Biaroza is a multi-dictionary system for human languages which aims to set a standard on such type of software. It works internally (and externally if you want so) in UTF-8. The software itself supports querying by particles, customizable in/out filtering, and interface mode (for using with another software) among other features.
Booleano is an interpreter of Boolean expressions; a library to define and run filters available as text (e.g. in a natural language) or in Python code. In order to handle text-based filters, Booleano ships with a fully-featured parser whose grammar is adaptive: Its properties can be overridden using simple configuration directives. On the other hand, the library exposes a Pythonic API for filters written in pure Python. These filters are particularly useful to build reusable conditions from objects provided by a third party library.
ByteName is a tool that for each byte of the input prints a line consisting of the byte offset, the byte in hex, octal, binary, and decimal, and its description in a selected single-byte encoding. A command line flag suppresses printing of lines corresponding to ASCII characters, which is useful for locating stray non-ASCII codes. It can also generate a chart for a specified encoding or, for a specified codepoint, generate descriptions in all known encodings.

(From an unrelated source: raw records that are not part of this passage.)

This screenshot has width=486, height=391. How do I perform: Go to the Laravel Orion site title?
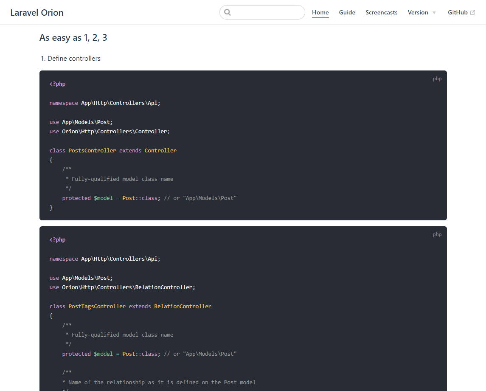click(x=37, y=12)
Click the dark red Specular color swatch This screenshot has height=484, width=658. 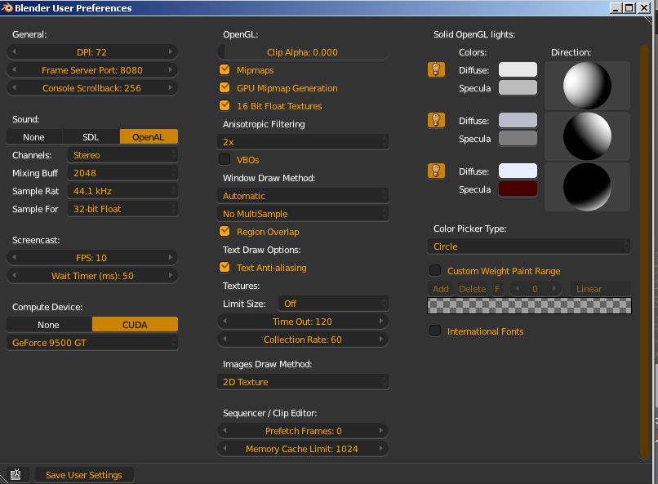tap(518, 189)

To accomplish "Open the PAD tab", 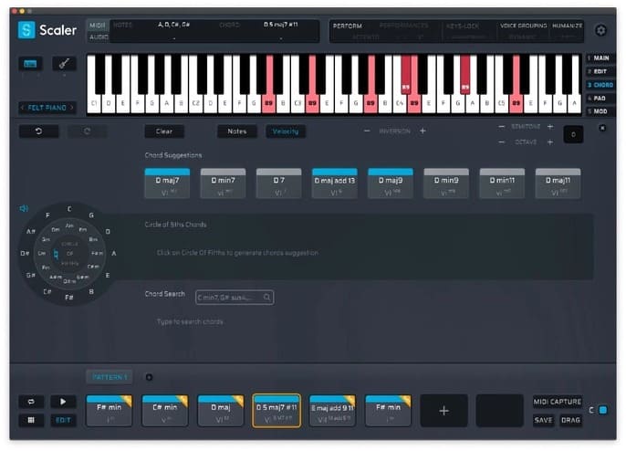I will pyautogui.click(x=600, y=98).
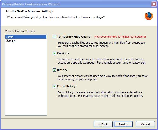The height and width of the screenshot is (130, 158).
Task: Disable the History cleaning checkbox
Action: tap(54, 70)
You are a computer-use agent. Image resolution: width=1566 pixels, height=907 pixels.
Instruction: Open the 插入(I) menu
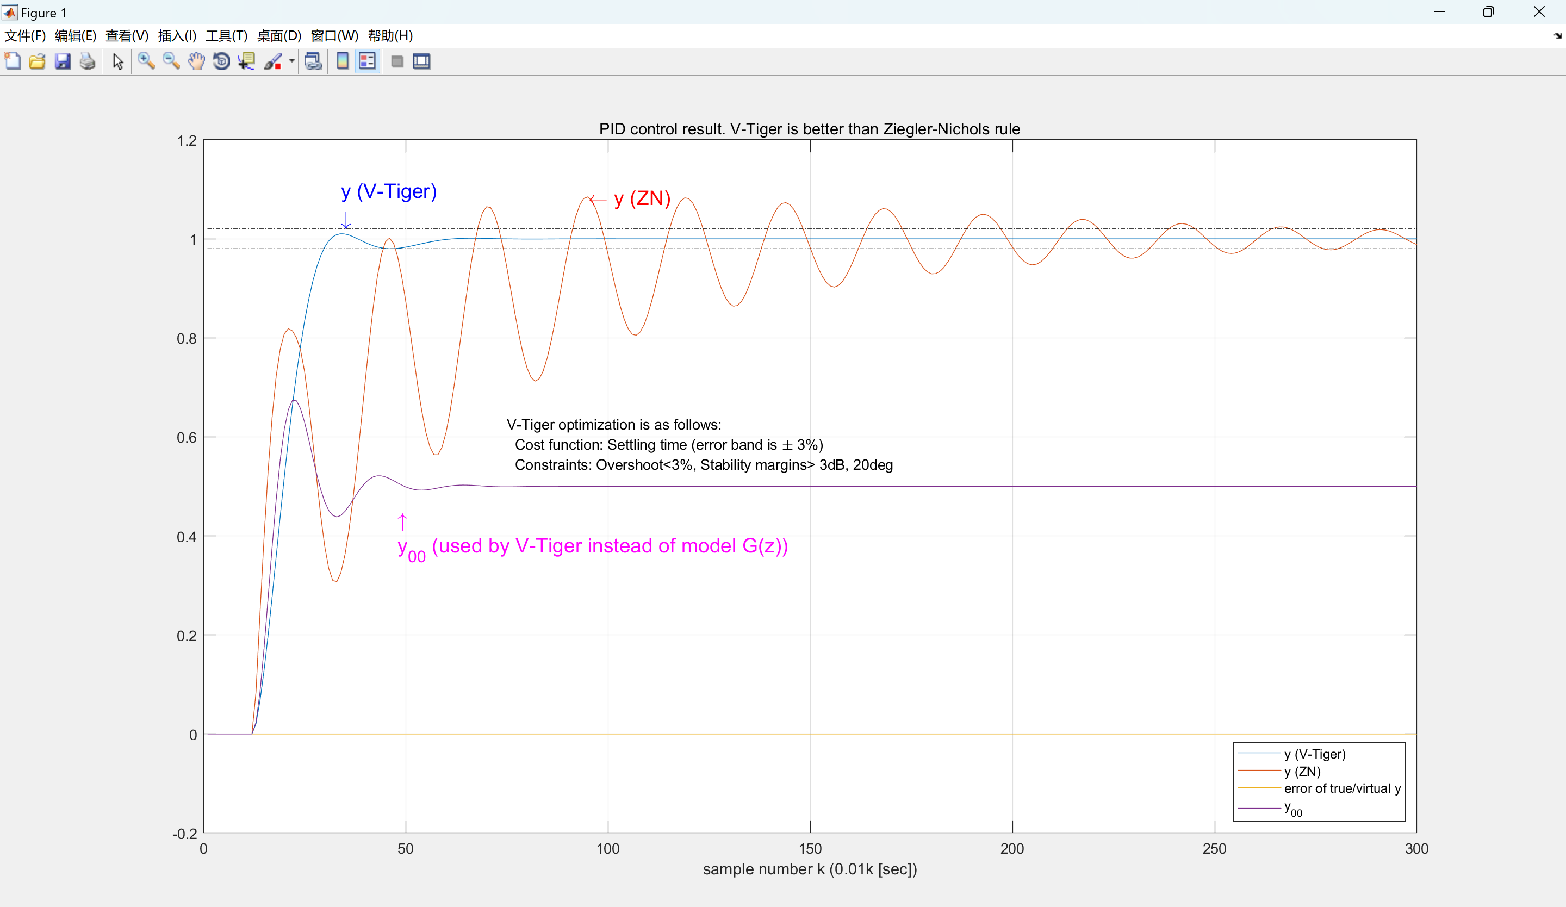[176, 35]
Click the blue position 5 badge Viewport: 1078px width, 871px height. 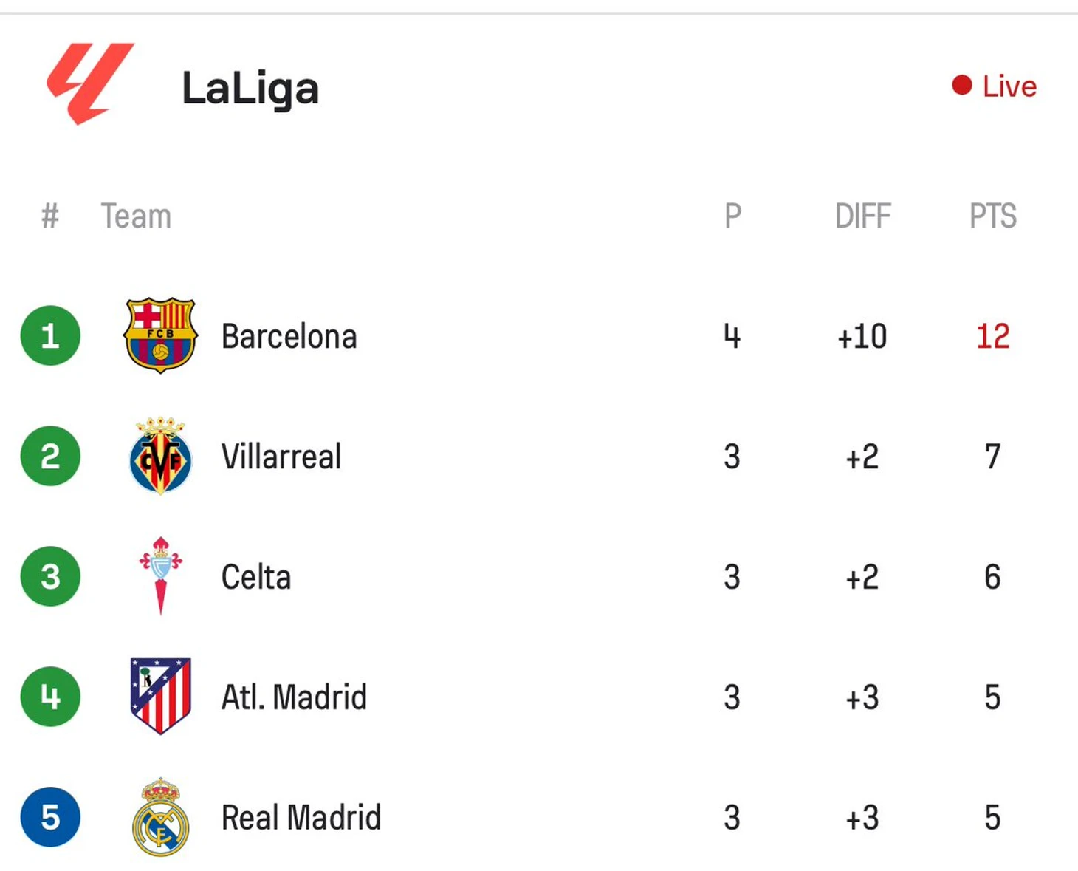50,817
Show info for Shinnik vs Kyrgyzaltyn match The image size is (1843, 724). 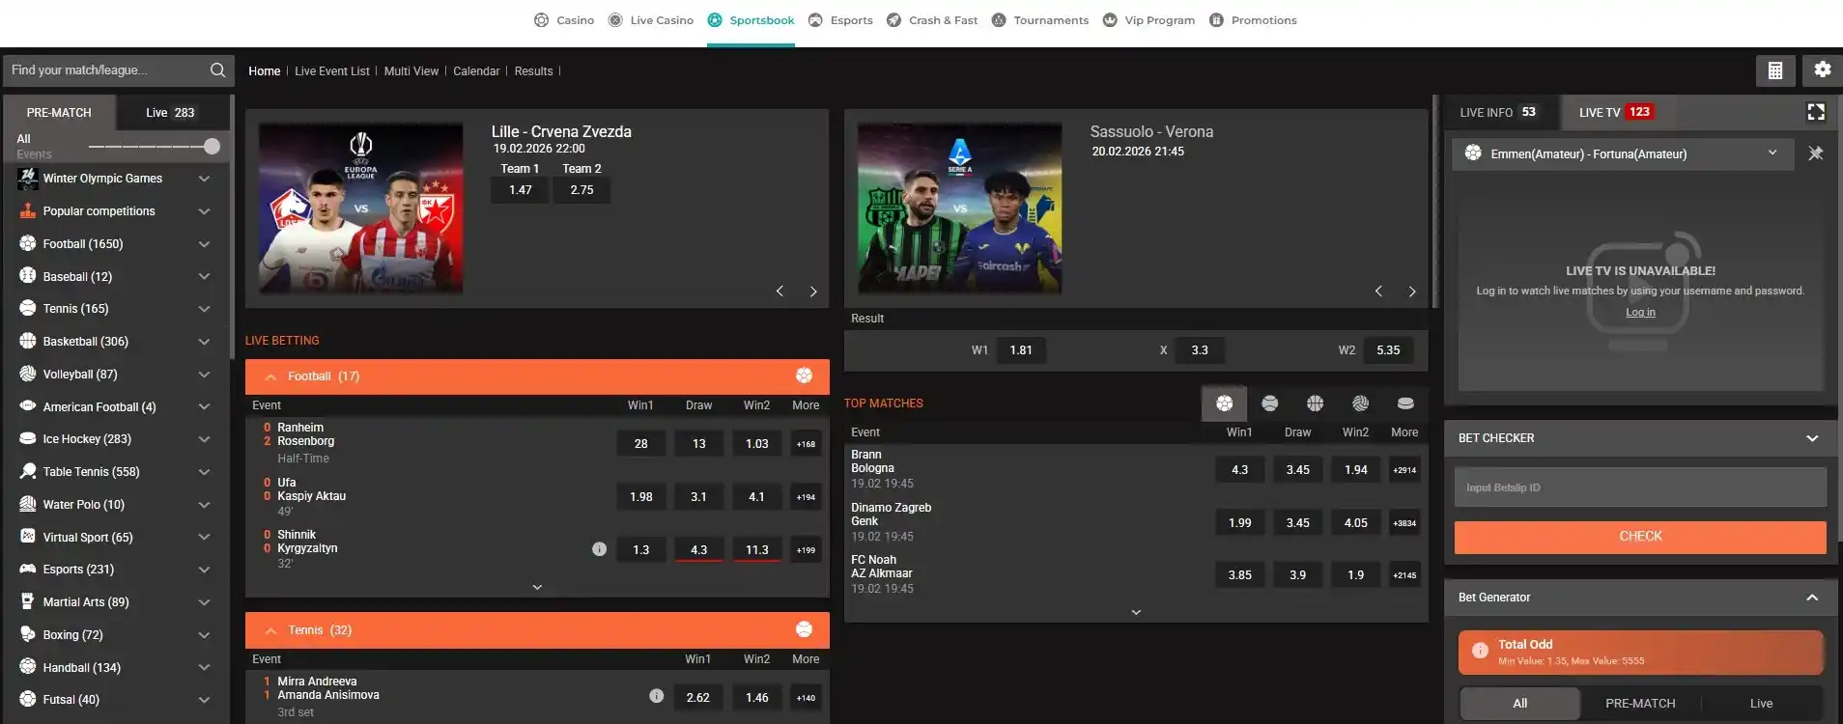pyautogui.click(x=599, y=549)
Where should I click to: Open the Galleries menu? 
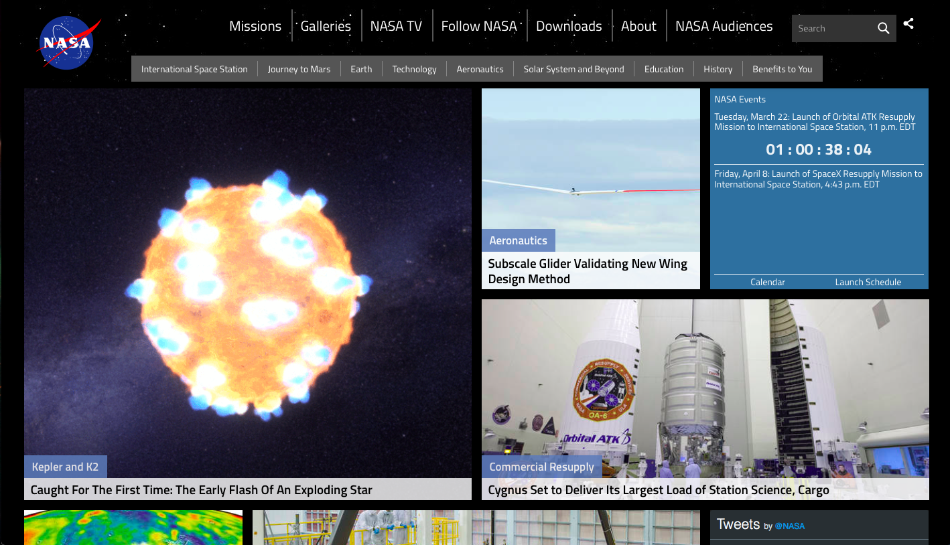pyautogui.click(x=326, y=26)
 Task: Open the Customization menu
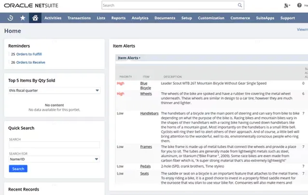(x=211, y=18)
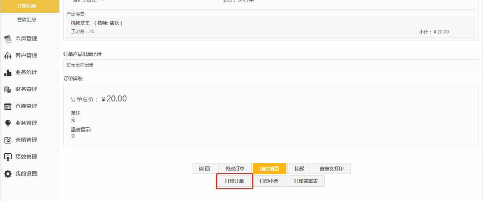Click the 打印订单 button
Viewport: 483px width, 201px height.
click(x=234, y=181)
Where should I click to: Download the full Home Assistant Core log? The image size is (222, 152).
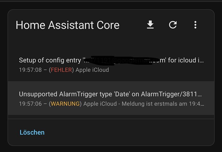pos(150,25)
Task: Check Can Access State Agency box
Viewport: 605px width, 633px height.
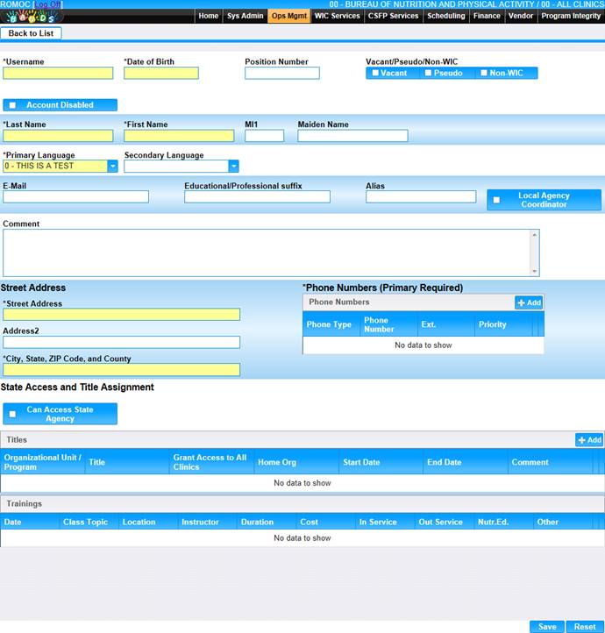Action: [12, 414]
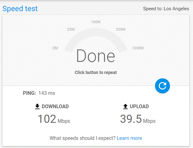Image resolution: width=193 pixels, height=148 pixels.
Task: Click the 100M gauge label
Action: (x=96, y=22)
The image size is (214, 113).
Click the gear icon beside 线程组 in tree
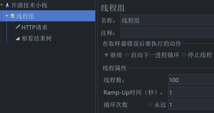[x=12, y=16]
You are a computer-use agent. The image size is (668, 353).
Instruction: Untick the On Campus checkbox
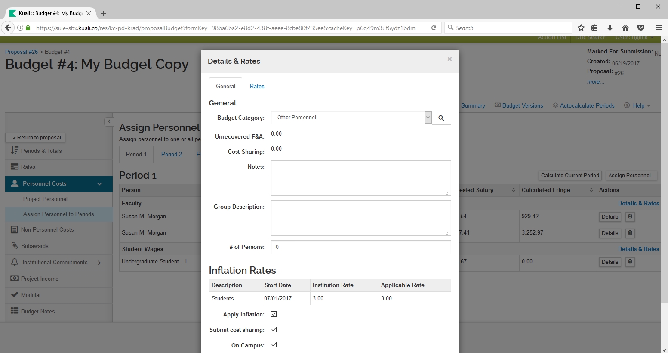pyautogui.click(x=274, y=345)
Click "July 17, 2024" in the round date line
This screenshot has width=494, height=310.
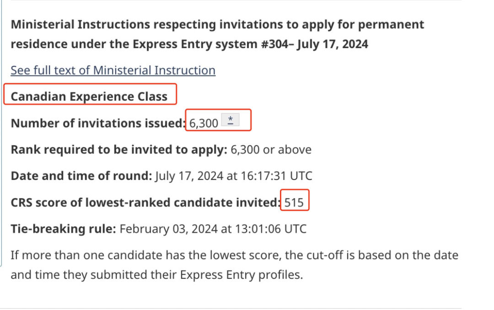tap(189, 176)
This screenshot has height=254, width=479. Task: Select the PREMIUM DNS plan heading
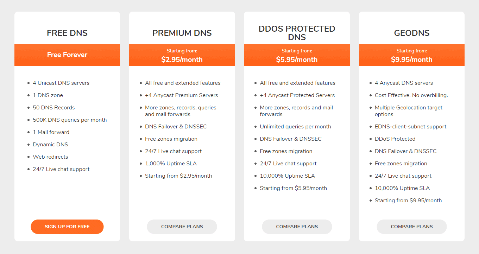coord(182,33)
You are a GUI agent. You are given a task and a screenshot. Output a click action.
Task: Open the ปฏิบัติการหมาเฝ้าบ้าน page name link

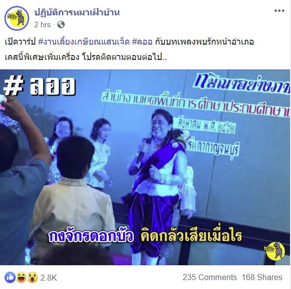[x=77, y=12]
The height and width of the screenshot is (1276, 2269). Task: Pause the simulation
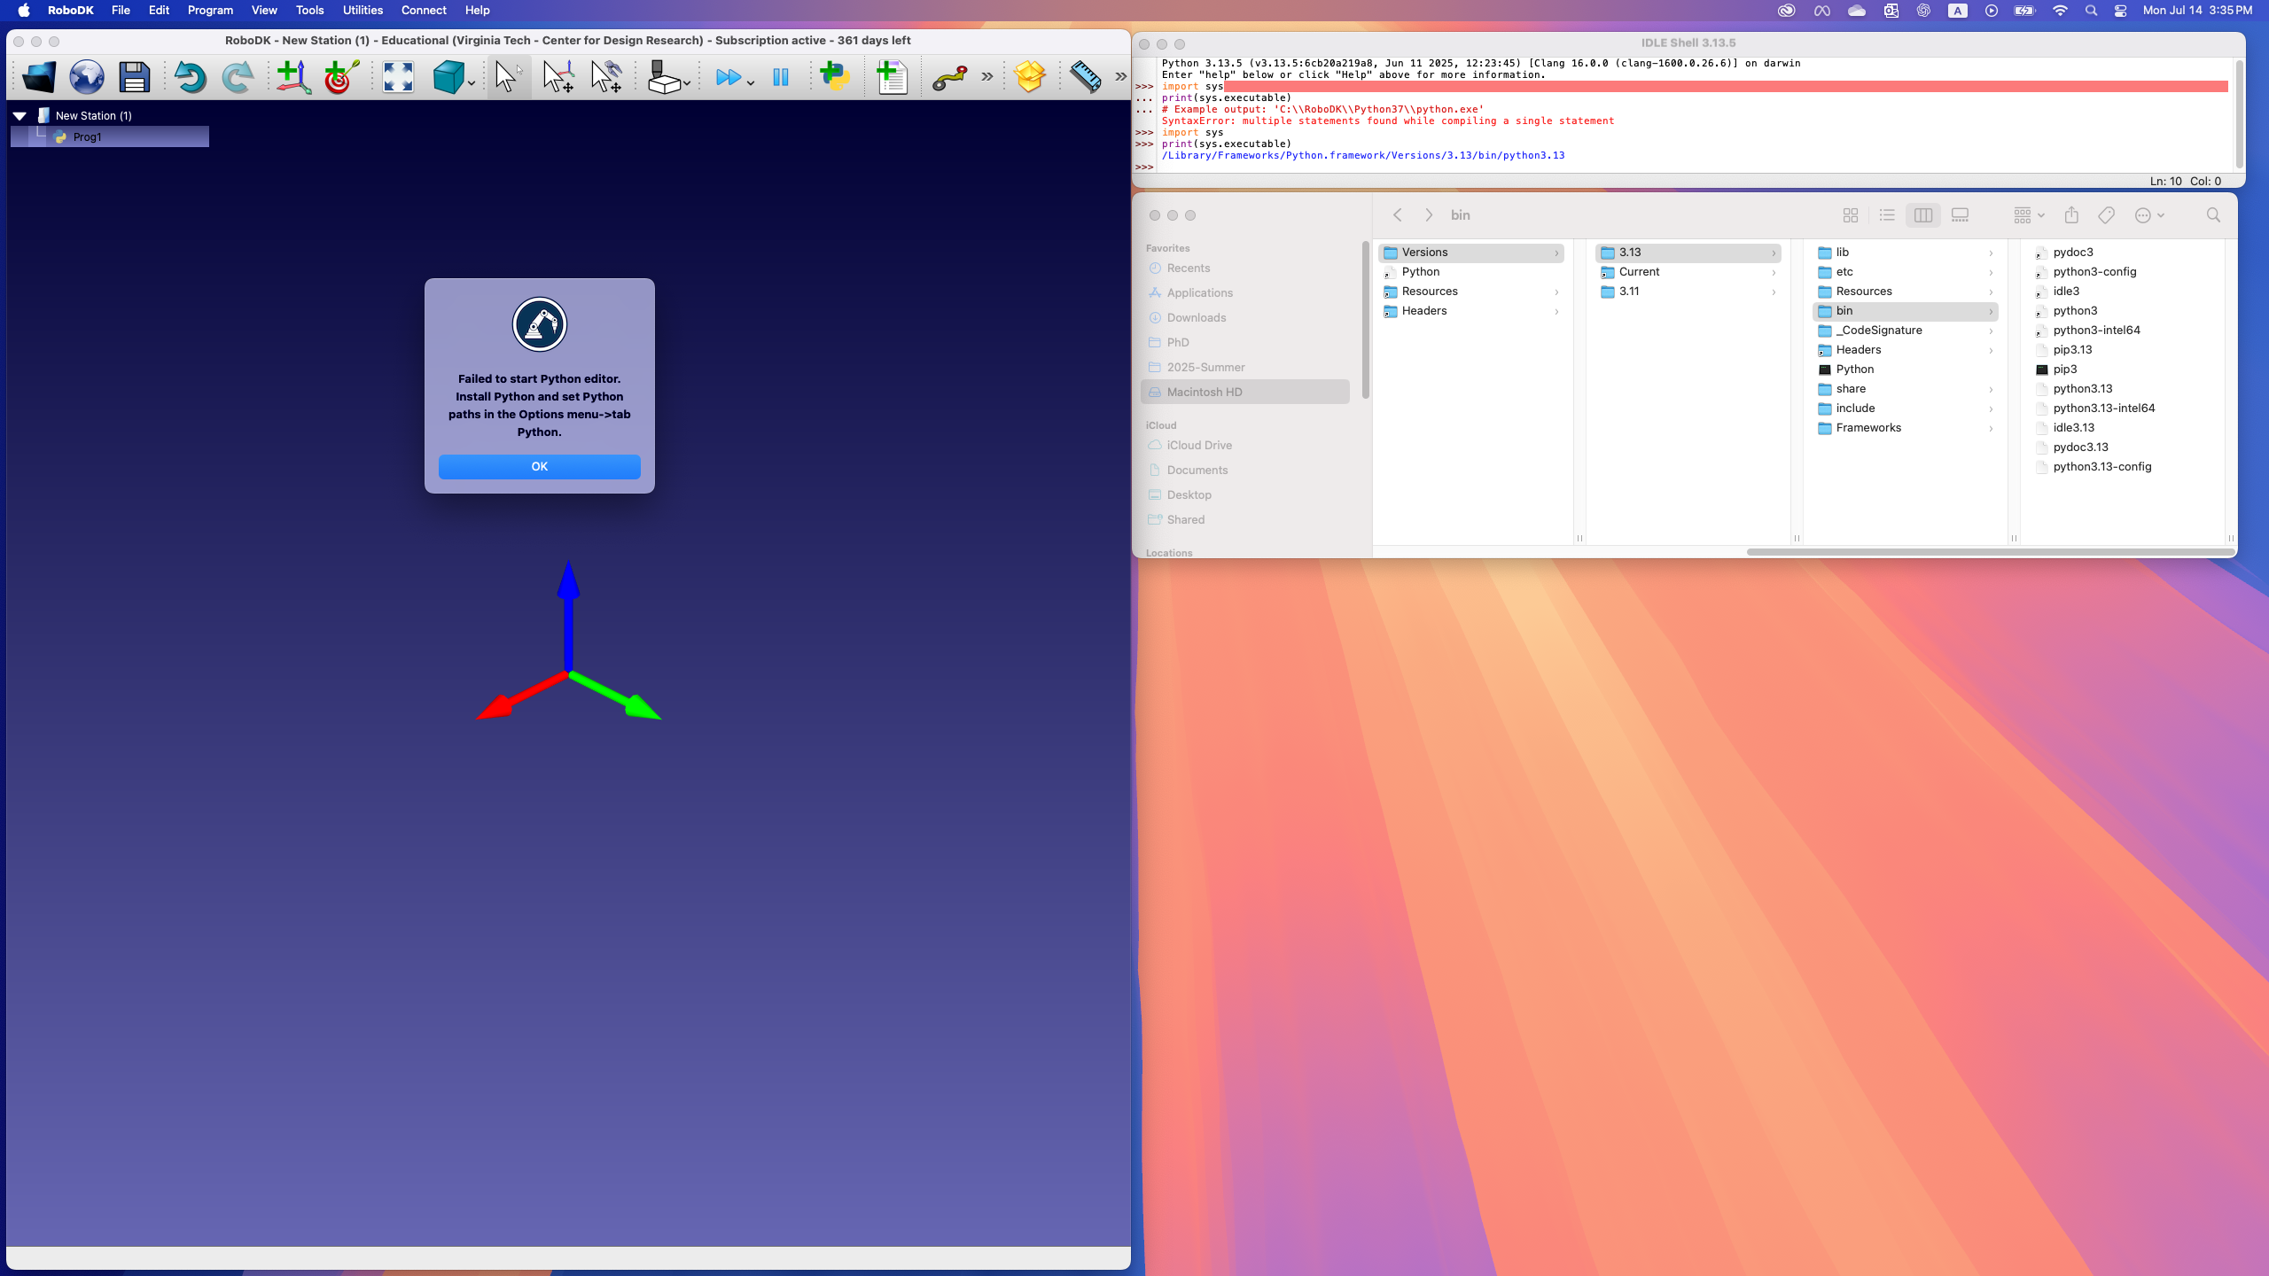point(781,78)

CharEntry is a tool for inserting non-ASCII characters into text, with particular emphasis on linguistic notation. It provides charts of the consonants, vowels, and diacritics of the International Phonetic Alphabet as well as a chart of precomposed accented characters. Clicking on a character inserts it into a text region, the contents of which may be saved to a file or copied and pasted elsewhere. A widget for inserting characters by Unicode codepoint is also provided. Furthermore, it is possible to read the definition of a custom character chart from a file.
Ciao is a complete Prolog system subsuming ISO-Prolog with a novel modular design which allows both restricting and extending the language. Ciao extensions currently include feature terms (records), higher-order, functions, constraints, objects, persistent predicates, a good base for distributed execution (agents), and concurrency. Libraries also support WWW programming, sockets, and external interfaces (C, Java, TCL/Tk, relational databases, etc.). An Emacs-based environment, a stand-alone compiler, and a toplevel shell are also provided.
The Computational Linguistics Toolset is a set of tools for computational linguistics. It contains re-usable code for cleaning, splitting, refining, and taking samples from corpora (ICE, Penn, and a native one), for tagging them using the TnT-tagger, for doing permutation statistics on N-grams (useful for finding statistically significant syntactical differences between any two sets of tagged texts), and various examination-tools. The tools themselves are well documented.
Connexor Machinese analyzers process sequences of written words, identify and classify the various entities in them, and show how these relate to each other, marking the language with a simple and systematic notation. Currently, the Machinese product family includes: Machinese Phrase Tagger, a fast, light-weight morphosyntactic tagger; Machinese Syntax, a full-scale dependency parser; Machinese Semantics, a dependency parser with semantic analysis; and Machinese Metadata, an entity extractor.
Convert character set is meant to convert text strings between different character set encodings. It features conversion between single byte character sets, from single byte to multi-byte character sets (UTF-8), and from multi-byte to single byte. All conversion output can be saved with numeric entities (browser character set independent). The main requirement is that a character has to be in both character sets, or it will return an error.